● Written problem
Print every one of the following items verbatim, with no changes to any line.

Stored dataset items:
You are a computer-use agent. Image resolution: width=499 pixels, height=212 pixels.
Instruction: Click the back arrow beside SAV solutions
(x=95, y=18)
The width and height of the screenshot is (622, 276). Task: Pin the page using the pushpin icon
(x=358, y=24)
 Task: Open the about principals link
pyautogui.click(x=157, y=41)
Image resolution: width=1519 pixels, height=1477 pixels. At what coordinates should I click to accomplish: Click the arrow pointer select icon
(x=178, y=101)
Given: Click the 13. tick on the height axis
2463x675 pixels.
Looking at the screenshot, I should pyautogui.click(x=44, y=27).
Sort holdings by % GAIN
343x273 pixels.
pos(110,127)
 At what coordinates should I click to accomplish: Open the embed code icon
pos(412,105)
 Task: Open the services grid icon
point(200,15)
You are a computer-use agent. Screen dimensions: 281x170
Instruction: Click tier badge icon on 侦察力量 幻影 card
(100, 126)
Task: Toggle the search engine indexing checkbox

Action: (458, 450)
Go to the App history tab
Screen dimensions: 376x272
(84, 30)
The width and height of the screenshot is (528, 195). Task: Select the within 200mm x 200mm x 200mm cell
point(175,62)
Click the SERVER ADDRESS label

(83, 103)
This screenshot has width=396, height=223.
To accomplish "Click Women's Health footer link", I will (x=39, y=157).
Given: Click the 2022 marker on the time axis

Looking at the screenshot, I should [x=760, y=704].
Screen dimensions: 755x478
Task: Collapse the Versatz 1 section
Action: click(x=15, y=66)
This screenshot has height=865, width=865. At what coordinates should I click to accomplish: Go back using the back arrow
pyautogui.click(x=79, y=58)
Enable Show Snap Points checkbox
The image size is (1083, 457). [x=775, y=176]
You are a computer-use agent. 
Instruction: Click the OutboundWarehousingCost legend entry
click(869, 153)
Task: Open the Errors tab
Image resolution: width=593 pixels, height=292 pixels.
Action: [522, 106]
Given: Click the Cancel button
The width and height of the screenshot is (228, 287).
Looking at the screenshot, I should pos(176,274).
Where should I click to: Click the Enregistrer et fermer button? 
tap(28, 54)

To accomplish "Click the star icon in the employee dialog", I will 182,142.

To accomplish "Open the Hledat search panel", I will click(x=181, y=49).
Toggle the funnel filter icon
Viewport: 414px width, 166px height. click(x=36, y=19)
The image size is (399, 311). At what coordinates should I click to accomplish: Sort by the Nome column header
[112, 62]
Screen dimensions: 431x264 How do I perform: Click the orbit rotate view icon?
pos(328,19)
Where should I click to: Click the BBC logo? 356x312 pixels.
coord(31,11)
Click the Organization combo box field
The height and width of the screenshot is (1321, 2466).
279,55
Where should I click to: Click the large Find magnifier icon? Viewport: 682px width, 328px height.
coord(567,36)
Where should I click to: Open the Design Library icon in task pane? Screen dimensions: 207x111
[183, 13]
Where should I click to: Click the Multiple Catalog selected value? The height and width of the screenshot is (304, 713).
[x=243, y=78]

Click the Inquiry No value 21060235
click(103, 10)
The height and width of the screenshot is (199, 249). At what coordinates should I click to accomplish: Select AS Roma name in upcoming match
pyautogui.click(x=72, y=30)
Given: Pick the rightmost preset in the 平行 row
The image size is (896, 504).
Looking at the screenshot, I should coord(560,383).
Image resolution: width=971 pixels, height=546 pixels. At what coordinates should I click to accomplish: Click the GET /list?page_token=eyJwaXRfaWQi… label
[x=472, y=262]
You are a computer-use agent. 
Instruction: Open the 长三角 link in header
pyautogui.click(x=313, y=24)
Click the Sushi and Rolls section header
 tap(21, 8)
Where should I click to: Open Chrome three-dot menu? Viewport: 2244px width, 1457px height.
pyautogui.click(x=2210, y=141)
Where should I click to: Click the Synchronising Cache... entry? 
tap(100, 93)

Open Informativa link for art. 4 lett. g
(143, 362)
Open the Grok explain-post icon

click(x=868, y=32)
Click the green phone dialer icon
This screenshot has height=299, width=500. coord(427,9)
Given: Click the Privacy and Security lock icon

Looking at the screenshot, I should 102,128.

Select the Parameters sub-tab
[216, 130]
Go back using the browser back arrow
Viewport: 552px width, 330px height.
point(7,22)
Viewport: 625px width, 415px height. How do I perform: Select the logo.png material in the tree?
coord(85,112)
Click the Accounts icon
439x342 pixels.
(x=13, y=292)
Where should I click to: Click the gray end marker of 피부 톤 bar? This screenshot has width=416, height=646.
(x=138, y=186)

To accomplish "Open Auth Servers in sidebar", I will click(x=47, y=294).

● Complete answer
You are a computer-use agent. Image resolution: width=499 pixels, height=212 pixels.
Instruction: Click the back arrow beside SAV solutions
(x=95, y=18)
The width and height of the screenshot is (622, 276). Task: Pin the page using the pushpin icon
(x=358, y=24)
 Task: Open the about principals link
pyautogui.click(x=157, y=41)
Image resolution: width=1519 pixels, height=1477 pixels. At what coordinates should I click to accomplish: Click the arrow pointer select icon
(x=178, y=101)
Given: Click the 13. tick on the height axis
2463x675 pixels.
Looking at the screenshot, I should pyautogui.click(x=44, y=27).
Sort holdings by % GAIN
343x273 pixels.
pos(110,127)
 At what coordinates should I click to accomplish: Open the embed code icon
pos(412,105)
 Task: Open the services grid icon
point(200,15)
You are a computer-use agent. Screen dimensions: 281x170
Instruction: Click tier badge icon on 侦察力量 幻影 card
(100, 126)
Task: Toggle the search engine indexing checkbox

Action: (458, 450)
Go to the App history tab
Screen dimensions: 376x272
(84, 30)
The width and height of the screenshot is (528, 195). Task: Select the within 200mm x 200mm x 200mm cell
point(175,62)
Click the SERVER ADDRESS label

(83, 103)
This screenshot has width=396, height=223.
To accomplish "Click Women's Health footer link", I will (x=39, y=157).
Given: Click the 2022 marker on the time axis

Looking at the screenshot, I should [x=760, y=704].
Screen dimensions: 755x478
Task: Collapse the Versatz 1 section
Action: click(x=15, y=66)
This screenshot has height=865, width=865. At what coordinates should I click to accomplish: Go back using the back arrow
pyautogui.click(x=79, y=58)
Enable Show Snap Points checkbox
The image size is (1083, 457). [x=775, y=176]
You are a computer-use agent. 
Instruction: Click the OutboundWarehousingCost legend entry
click(869, 153)
Task: Open the Errors tab
Image resolution: width=593 pixels, height=292 pixels.
Action: [522, 106]
Given: Click the Cancel button
The width and height of the screenshot is (228, 287).
Looking at the screenshot, I should pos(176,274).
Where should I click to: Click the Enregistrer et fermer button? 
tap(28, 54)

To accomplish "Click the star icon in the employee dialog", I will 182,142.

To accomplish "Open the Hledat search panel", I will click(x=181, y=49).
Toggle the funnel filter icon
Viewport: 414px width, 166px height. click(x=36, y=19)
The image size is (399, 311). At what coordinates should I click to accomplish: Sort by the Nome column header
[112, 62]
Screen dimensions: 431x264 How do I perform: Click the orbit rotate view icon?
pos(328,19)
Where should I click to: Click the BBC logo? 356x312 pixels.
coord(31,11)
Click the Organization combo box field
The height and width of the screenshot is (1321, 2466).
279,55
Where should I click to: Click the large Find magnifier icon? Viewport: 682px width, 328px height.
coord(567,36)
Where should I click to: Open the Design Library icon in task pane? Screen dimensions: 207x111
[183, 13]
Where should I click to: Click the Multiple Catalog selected value? The height and width of the screenshot is (304, 713).
[x=243, y=78]

Click the Inquiry No value 21060235
click(103, 10)
The height and width of the screenshot is (199, 249). At what coordinates should I click to accomplish: Select AS Roma name in upcoming match
pyautogui.click(x=72, y=30)
Given: Pick the rightmost preset in the 平行 row
The image size is (896, 504).
Looking at the screenshot, I should coord(560,383).
Image resolution: width=971 pixels, height=546 pixels. At what coordinates should I click to accomplish: Click the GET /list?page_token=eyJwaXRfaWQi… label
[x=472, y=262]
You are a computer-use agent. 
Instruction: Open the 长三角 link in header
pyautogui.click(x=313, y=24)
Click the Sushi and Rolls section header
 tap(21, 8)
Where should I click to: Open Chrome three-dot menu? Viewport: 2244px width, 1457px height.
pyautogui.click(x=2210, y=141)
Where should I click to: Click the Synchronising Cache... entry? 
tap(100, 93)

Open Informativa link for art. 4 lett. g
(143, 362)
Open the Grok explain-post icon

click(x=868, y=32)
Click the green phone dialer icon
This screenshot has height=299, width=500. coord(427,9)
Given: Click the Privacy and Security lock icon

Looking at the screenshot, I should 102,128.

Select the Parameters sub-tab
[216, 130]
Go back using the browser back arrow
Viewport: 552px width, 330px height.
point(7,22)
Viewport: 625px width, 415px height. How do I perform: Select the logo.png material in the tree?
coord(85,112)
Click the Accounts icon
439x342 pixels.
(x=13, y=292)
Where should I click to: Click the gray end marker of 피부 톤 bar? This screenshot has width=416, height=646.
(x=138, y=186)

To accomplish "Open Auth Servers in sidebar", I will click(x=47, y=294).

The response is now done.